Microarray images contain noise, which is sometimes considerable. This is due to imperfections in conducting the experiment and also in the image digitalization process. Being able to reduce noise can be useful to extract more accurate genetic information and to obtain better compression results. However, denoising-based compression is not lossless because denoising can be considered an irreversible transform that is applied before storing the image. There has been much research on denoising, but most of it is focused on the microarray analysis process and not on compression.
In 2006, Adjeroh
et al. published their approach [
7] based on the translation invariant (TI) transform. They argue that wavelet based denoising techniques that are not translation invariant suffer from an adverse pseudo-Gibbs phenomenon at discontinuities. This is especially important in microarray images since the edge of each spot can be considered a discontinuity. In their work, the original image is shifted horizontally, vertically and diagonally, and each of these shifted images plus the original one are denoised separately. The resulting images are then shifted back and combined to obtain the denoised image. Adjeroh
et al. proposed three different approaches for combining the deshifted images: TI-hard, TI-median and TI-median2. The TI-hard method consists of outputting the average value of each pixel in the four deshifted images. The TI-median technique outputs the median instead of the average. The TI-median2 technique works by applying the TI-median technique twice: first, the TI-median is applied on the original image and an auxiliary image is produced; then the TI-median technique is applied again on the auxiliary image to obtain the denoised output image.
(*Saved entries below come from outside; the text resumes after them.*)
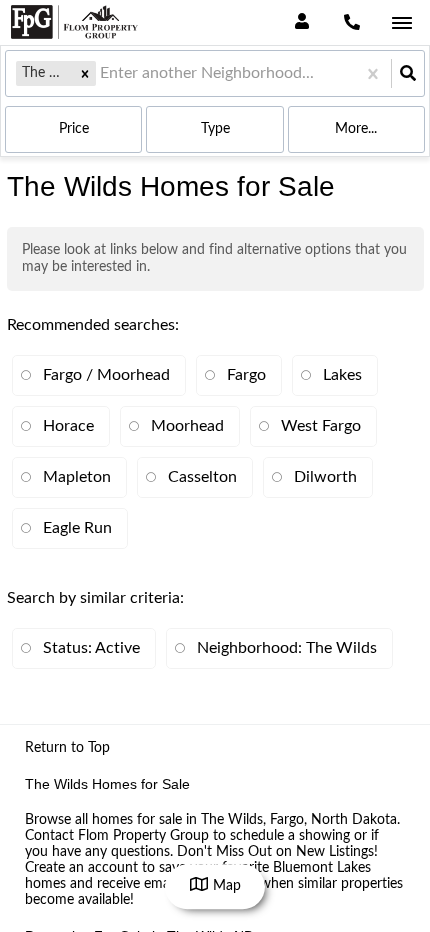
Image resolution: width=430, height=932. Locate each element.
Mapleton (77, 477)
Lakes (342, 375)
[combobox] (102, 73)
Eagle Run (77, 528)
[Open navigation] (401, 23)
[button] (85, 73)
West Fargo (321, 426)
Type (215, 129)
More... (356, 129)
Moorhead (187, 426)
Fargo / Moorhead (106, 375)
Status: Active (91, 648)
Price (74, 129)
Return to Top (67, 748)
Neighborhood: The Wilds (287, 648)
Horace (68, 426)
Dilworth (325, 477)
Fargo (246, 375)
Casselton (202, 477)
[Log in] (301, 22)
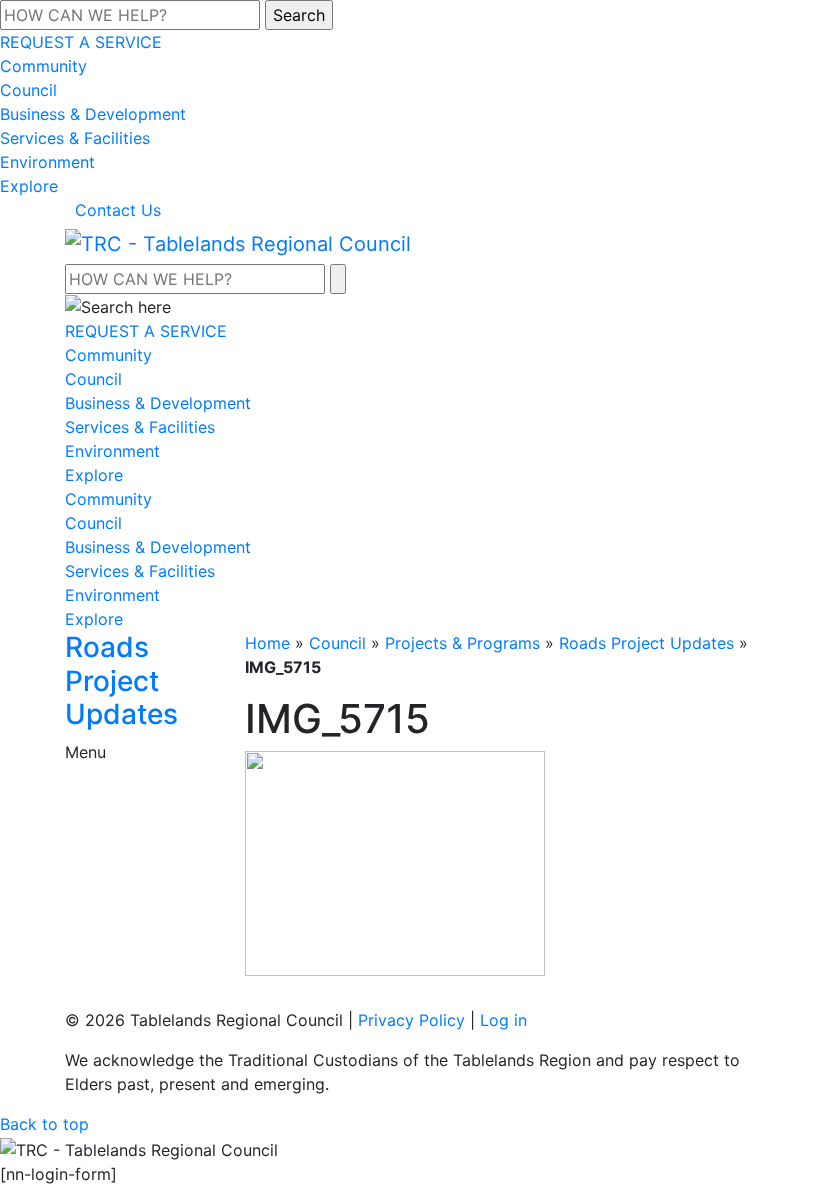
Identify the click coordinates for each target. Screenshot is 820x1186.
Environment (47, 162)
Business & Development (93, 114)
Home (267, 643)
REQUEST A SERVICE (81, 42)
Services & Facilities (75, 138)
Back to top (44, 1124)
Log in (503, 1020)
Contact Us (118, 210)
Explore (29, 186)
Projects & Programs (462, 643)
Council (28, 90)
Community (43, 66)
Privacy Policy (411, 1020)
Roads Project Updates (646, 643)
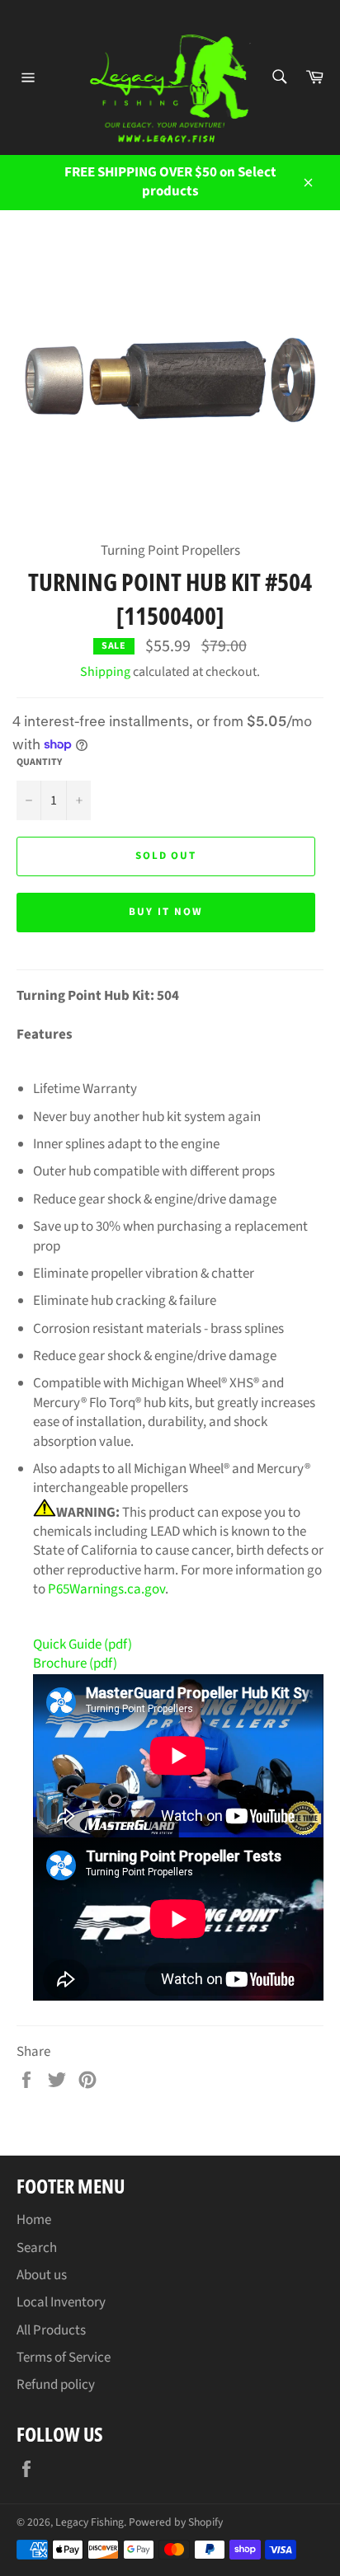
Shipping (105, 672)
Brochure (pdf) (75, 1663)
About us (42, 2275)
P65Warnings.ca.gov (106, 1589)
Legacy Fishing (89, 2522)
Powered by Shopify (176, 2522)
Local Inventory (61, 2302)
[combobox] (278, 77)
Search (37, 2248)
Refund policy (56, 2385)
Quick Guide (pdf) (82, 1644)
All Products (51, 2330)
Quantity (39, 762)
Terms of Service (64, 2357)
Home (34, 2220)
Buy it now (166, 911)
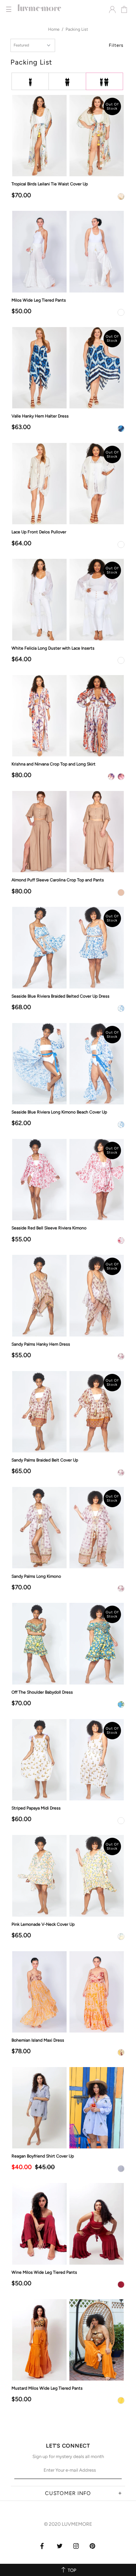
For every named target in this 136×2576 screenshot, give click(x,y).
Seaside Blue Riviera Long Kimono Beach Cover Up (59, 1112)
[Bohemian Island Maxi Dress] (68, 1991)
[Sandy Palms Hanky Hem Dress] (68, 1295)
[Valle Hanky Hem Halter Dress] (68, 367)
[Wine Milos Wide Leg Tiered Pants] (68, 2223)
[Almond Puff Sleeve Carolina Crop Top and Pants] (68, 831)
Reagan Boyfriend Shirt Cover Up (43, 2156)
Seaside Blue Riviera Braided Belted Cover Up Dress (60, 996)
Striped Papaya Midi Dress (36, 1808)
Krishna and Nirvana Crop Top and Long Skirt (54, 764)
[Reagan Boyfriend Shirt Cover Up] (68, 2107)
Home (54, 29)
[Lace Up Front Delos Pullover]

Many more authors have covered microarray image denoising for genetic information extraction, but only some of the most recent and relevant are referenced here. In 2005, Lukac proposed a method [
8] based on fuzzy logic and local statistics for noise removal. Also in 2005, Smolka
et al. discussed the peer group concept [
9] as a means to remove impulsive noise. In 2007, Chen and Duan presented a simple method for denoising microarray images [
10] based on comparing the edge features of the red and green channels. Recently, in 2010, Zifan
et al. have designed multiwavelet transformations [
11] to denoise images.
2.1.2. Segmentation
Segmentation, also know as
spot finding or
addressing, consists in determining which of the image pixels belong to spots (
i.e., the foreground), as opposed to those that do not (
i.e., the background). As will be discussed in
Section 2.4, this can be very useful in later stages of the compression process. For example, it is possible to code separately foreground and background or to exploit differences in pixel intensity distributions between sets. We discuss here only specific approaches oriented towards image compression. However, for the sake of completeness, some segmentation techniques not directly focused on compression and some general segmentation quality metrics are described at the bottom of this subsection.
In 2003, Faramarzpour
et al. proposed a lossless coder whose segmentation stage consists of two steps [
12]. First, spot regions are located by studying the period of the signal obtained from summing the intensity by rows and by columns, and studying its minima. After that, spot centers are estimated based on the region centroid, which is needed for their spiral scanning procedure, as explained in
Section 2.4. Simpler versions of this spot region location idea had already been used in microarray image analysis and also in Jörnsten and Yu’s work of 2002 [
13], where they proposed a lossy-to-lossless compression scheme. In their technique, a
seeded region growing algorithm is used to obtain a coarse mask for the spot pixels, which is then refined.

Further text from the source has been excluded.